What you have to do: Among the entries below, count each line holding the word "agent". Write only the number.

Records from a dataset
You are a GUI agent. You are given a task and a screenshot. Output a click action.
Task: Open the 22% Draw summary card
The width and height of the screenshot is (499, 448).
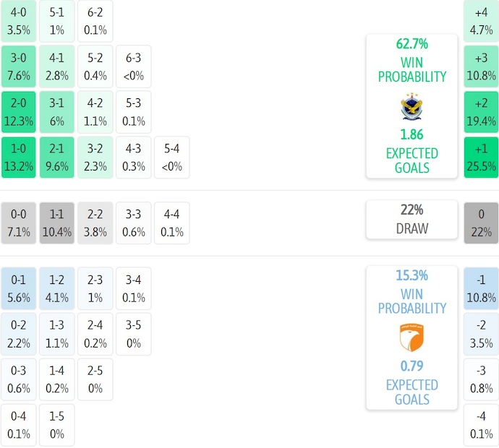411,219
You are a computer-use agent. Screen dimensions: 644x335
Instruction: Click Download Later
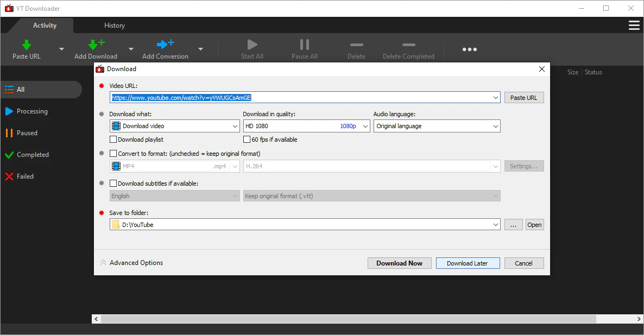468,263
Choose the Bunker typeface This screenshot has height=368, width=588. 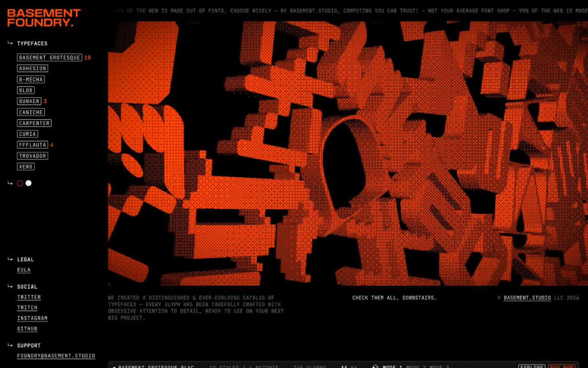(29, 101)
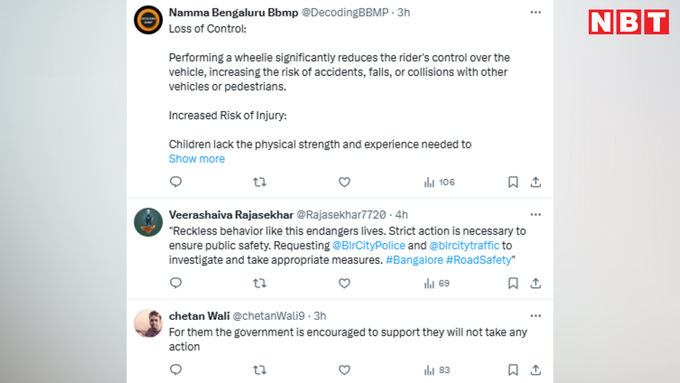
Task: Expand tweet text with Show more
Action: [197, 159]
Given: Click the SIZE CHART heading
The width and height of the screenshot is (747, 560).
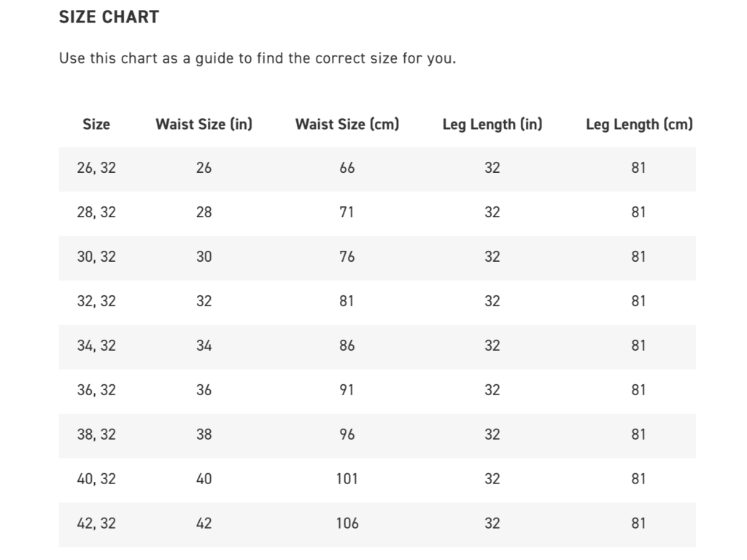Looking at the screenshot, I should 109,18.

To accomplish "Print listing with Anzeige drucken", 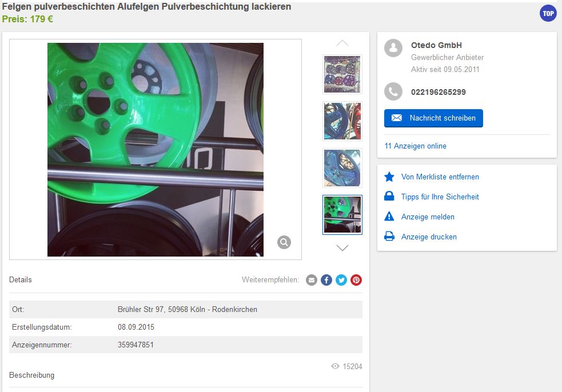I will click(x=429, y=237).
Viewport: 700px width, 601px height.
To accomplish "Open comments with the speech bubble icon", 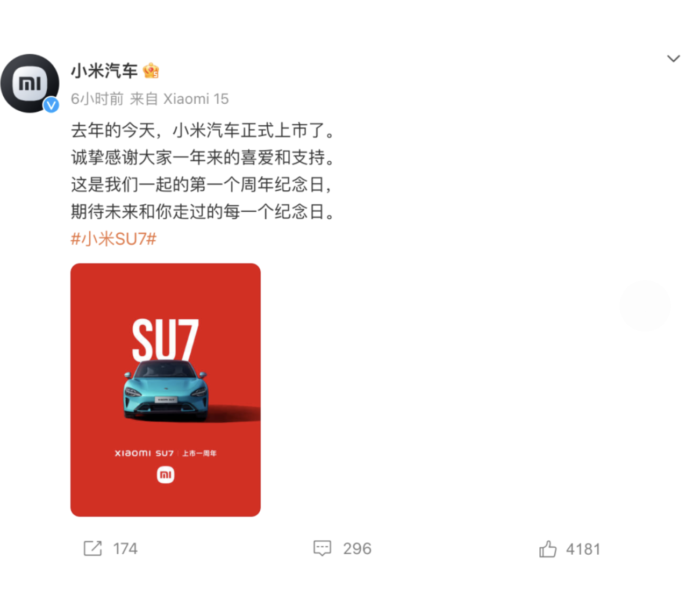I will tap(322, 548).
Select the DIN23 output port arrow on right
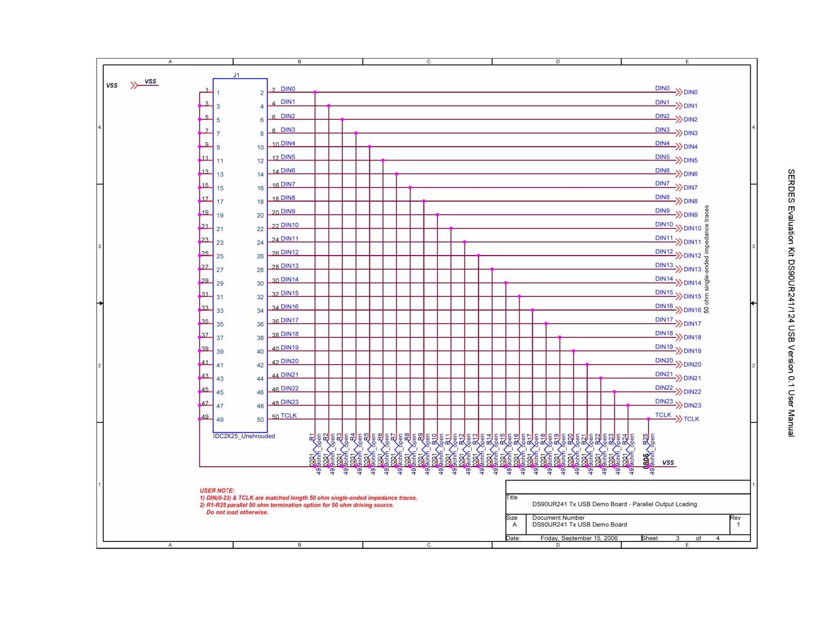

Worked solution: 2